## Task requirements
Could you copy every line of the data that contains "agent"?
Segment Start: Dataset
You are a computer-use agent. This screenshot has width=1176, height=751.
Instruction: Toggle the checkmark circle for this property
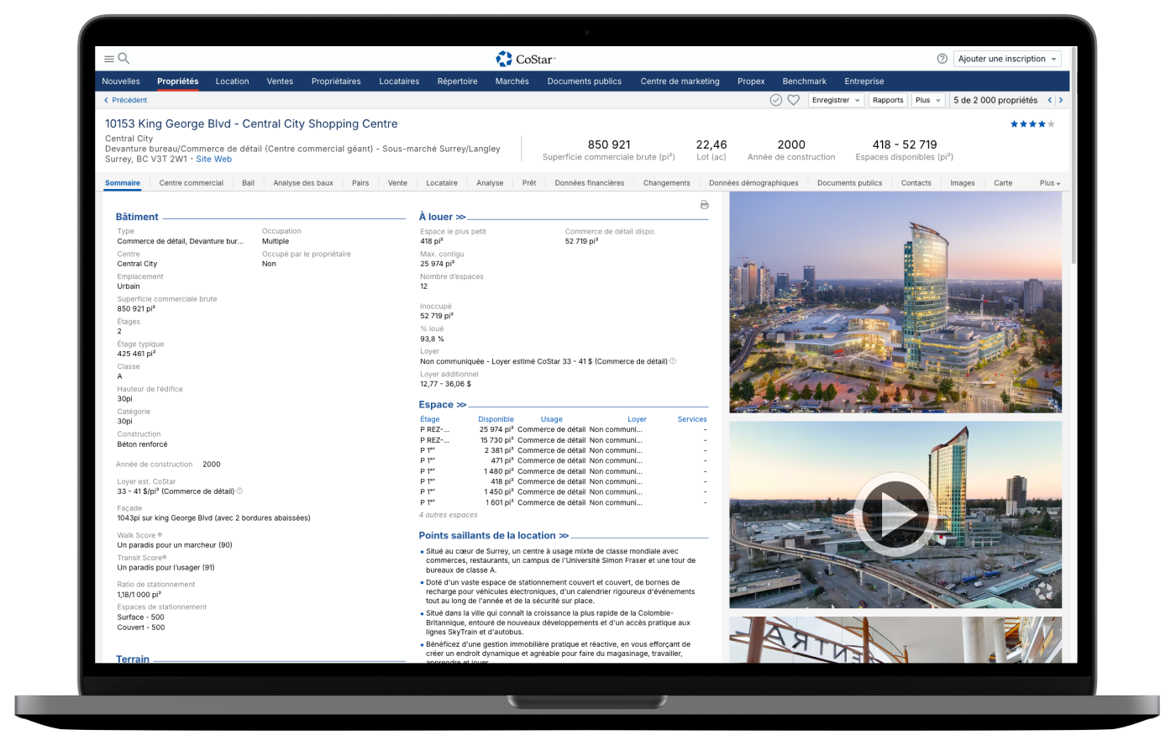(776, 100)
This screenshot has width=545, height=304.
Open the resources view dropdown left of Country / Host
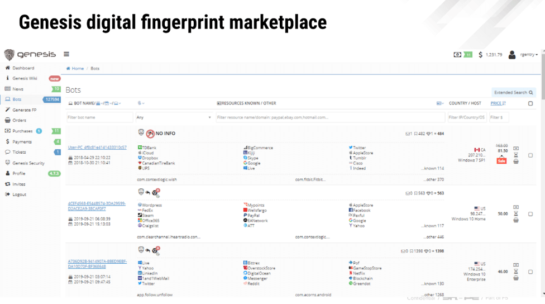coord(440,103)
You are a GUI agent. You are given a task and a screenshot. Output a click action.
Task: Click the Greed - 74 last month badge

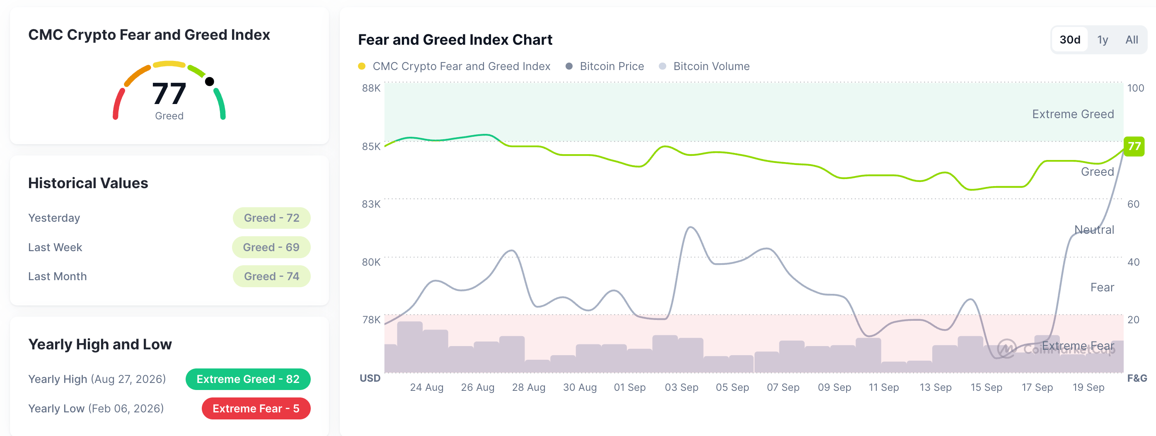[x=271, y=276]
Segment End: Dataset
Segment Start: Dataset
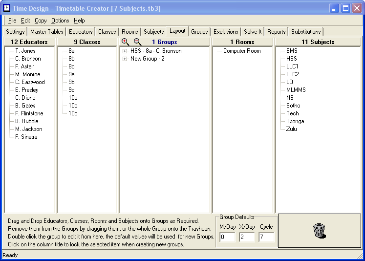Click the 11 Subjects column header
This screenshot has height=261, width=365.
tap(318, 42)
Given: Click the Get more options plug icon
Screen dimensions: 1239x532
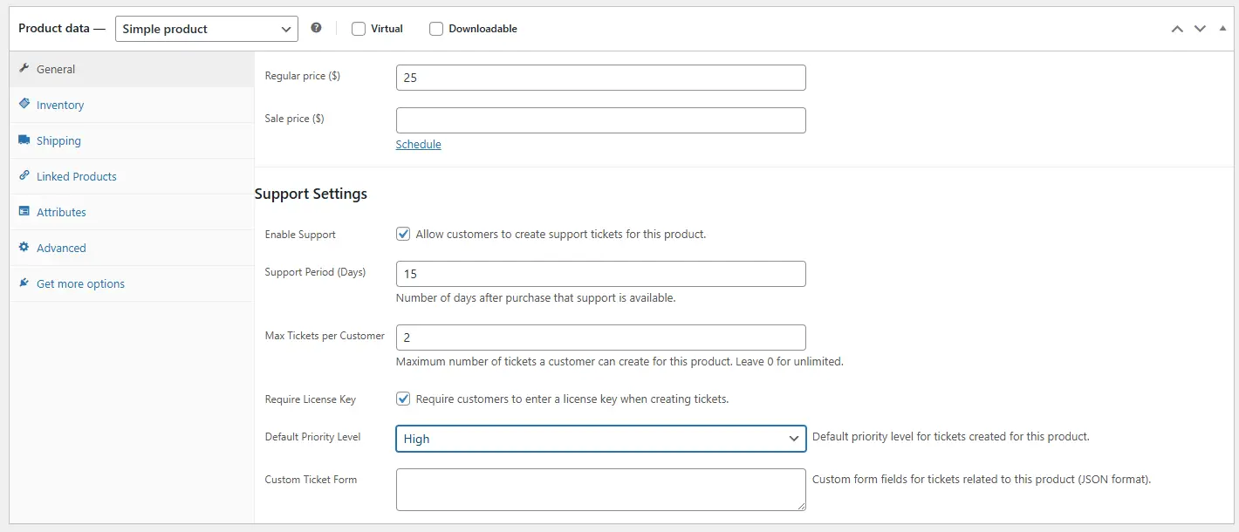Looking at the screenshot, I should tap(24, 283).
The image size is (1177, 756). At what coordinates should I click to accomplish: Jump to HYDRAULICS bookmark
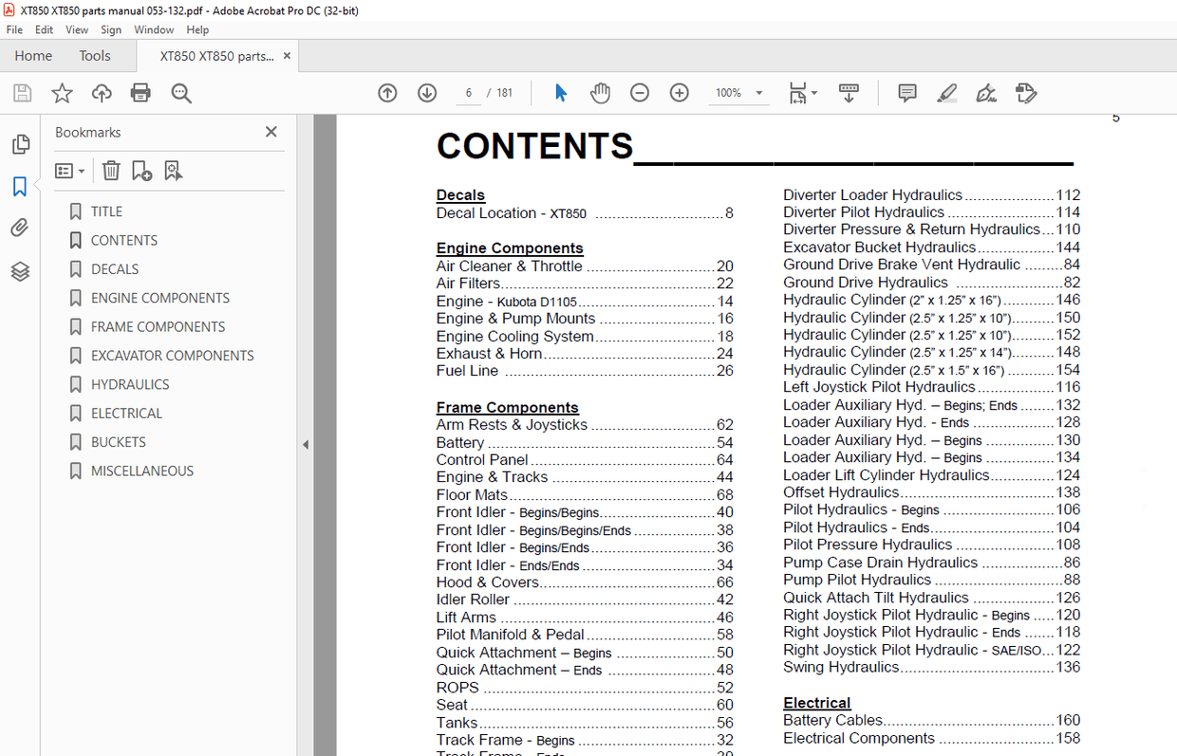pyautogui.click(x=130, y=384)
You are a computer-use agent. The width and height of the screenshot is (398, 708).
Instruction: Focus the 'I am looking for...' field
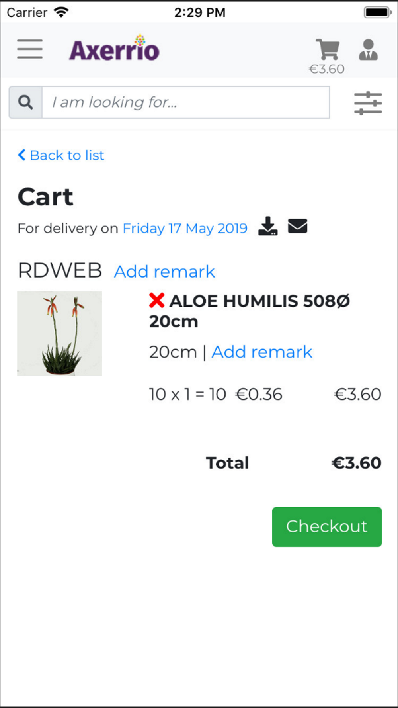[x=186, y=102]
Segment End: Dataset
## Answer to this task
You are a computer-use agent. This screenshot has width=1176, height=751.
You are a GUI agent. You are given a task and a screenshot. Output a click action.
You are a computer-use agent. The width and height of the screenshot is (398, 708).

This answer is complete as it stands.